§ 页面摘录:
如何根据字典对列值进行排名并保留最高的值？

Question

如何根据字典对列值进行排名并保留最高的值？

pythondataframeapache-sparkpysparkapache-spark-sql

4

假设我有一个如下的数据框：

| id |col
| 1  | "A,B,C"
| 2  | "D,C"
| 3  | "B,C,A"
| 4  | None

而字典是:

d = {'A': 1, 'B': 2, 'C': 3, 'D': 4}

输出的数据框必须是：

| id |col
| 1  | "A"
| 2  | "C"
| 3  | "A"
| 4  | None

- guyWithQuestions

3个回答

1

“Higher Order Functions - Transform”可以用来根据字典关联排列“col”中的元素，并进行排序以获取排名最低的元素。

from pyspark.sql import functions as F
from itertools import chain

data = [(1, "A,B,C",),
        (2, "D,C",),
        (3, "B,C,A",),
        (4, None,), ]
df = spark.createDataFrame(data, ("id", "col", ))

d = {'A': 1, 'B': 2, 'C': 3, 'D': 4}

mapper = F.create_map([F.lit(c) for c in chain.from_iterable(d.items())])

"""
Mapper has the value Column<'map(A, 1, B, 2, C, 3, D, 4)'>
"""

(df.withColumn("col", F.split(F.col("col"), ",")) # Split string to create an array
  .withColumn("mapper", mapper) # Add mapping columing to the dataframe
  .withColumn("col", F.expr("transform(col, x -> struct(mapper[x] as rank, x as col))")) # Iterate over array and look up rank from mapper
  .withColumn("col", F.array_min(F.col("col")).col) # array_min find minimum value based on the first struct field
).select("id", "col").show()

§ 任务列表:
1. 根据页面摘录回答下列问题：
(a) 字典 d 中键 'D' 对应的值是多少？
(b) 在要求的输出数据框中，id 为 2 的那一行，col 的值是什么？
(c) 回答的代码中，哪个函数依据第一个结构字段找出最小值？
2. 逐字抄出页面摘录中从“from pyspark.sql import”起、到“c in chain.from_iterable(d.items())])”止的这一段。

§ 提取数据:
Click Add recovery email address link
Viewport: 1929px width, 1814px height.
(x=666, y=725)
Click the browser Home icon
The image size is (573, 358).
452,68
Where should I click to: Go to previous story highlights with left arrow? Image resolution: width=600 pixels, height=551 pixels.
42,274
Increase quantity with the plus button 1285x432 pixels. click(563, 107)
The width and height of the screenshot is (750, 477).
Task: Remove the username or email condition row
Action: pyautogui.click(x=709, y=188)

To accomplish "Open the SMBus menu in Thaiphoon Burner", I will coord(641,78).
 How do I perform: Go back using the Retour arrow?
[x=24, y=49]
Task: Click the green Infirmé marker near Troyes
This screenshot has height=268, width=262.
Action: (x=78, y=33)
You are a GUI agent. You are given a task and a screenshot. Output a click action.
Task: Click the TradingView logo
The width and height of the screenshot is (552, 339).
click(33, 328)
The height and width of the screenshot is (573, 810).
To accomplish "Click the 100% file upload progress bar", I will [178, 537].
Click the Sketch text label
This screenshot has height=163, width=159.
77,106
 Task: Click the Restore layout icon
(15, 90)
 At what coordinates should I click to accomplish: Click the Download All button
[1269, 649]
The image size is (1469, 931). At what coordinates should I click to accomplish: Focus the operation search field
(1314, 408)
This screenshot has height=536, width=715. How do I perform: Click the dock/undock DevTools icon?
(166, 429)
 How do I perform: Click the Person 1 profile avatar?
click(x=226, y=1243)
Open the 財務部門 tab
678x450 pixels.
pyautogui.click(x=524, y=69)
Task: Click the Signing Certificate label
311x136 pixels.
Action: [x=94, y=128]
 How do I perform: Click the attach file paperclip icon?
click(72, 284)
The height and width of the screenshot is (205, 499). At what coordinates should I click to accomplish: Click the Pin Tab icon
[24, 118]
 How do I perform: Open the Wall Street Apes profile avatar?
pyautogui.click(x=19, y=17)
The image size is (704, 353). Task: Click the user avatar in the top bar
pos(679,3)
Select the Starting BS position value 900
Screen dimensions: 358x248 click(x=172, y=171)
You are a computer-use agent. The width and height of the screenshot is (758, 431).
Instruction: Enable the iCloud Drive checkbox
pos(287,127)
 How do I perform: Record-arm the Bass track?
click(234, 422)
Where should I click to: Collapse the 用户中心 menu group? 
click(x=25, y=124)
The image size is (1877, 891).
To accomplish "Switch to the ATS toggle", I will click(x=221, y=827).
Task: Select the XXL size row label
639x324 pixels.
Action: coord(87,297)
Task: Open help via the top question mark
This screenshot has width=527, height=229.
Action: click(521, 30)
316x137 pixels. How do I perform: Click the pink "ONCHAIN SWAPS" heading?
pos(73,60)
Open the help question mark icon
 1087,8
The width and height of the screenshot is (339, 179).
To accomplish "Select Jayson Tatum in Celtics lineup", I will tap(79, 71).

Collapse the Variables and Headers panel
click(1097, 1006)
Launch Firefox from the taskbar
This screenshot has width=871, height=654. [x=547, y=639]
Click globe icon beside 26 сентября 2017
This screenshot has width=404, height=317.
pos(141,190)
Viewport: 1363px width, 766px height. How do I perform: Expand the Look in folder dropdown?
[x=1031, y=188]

§ 完整答案:
1.
(a) 4
(b) "C"
(c) F.array_min

2.
from pyspark.sql import functions as F
from itertools import chain

data = [(1, "A,B,C",),
        (2, "D,C",),
        (3, "B,C,A",),
        (4, None,), ]
df = spark.createDataFrame(data, ("id", "col", ))

d = {'A': 1, 'B': 2, 'C': 3, 'D': 4}

mapper = F.create_map([F.lit(c) for c in chain.from_iterable(d.items())])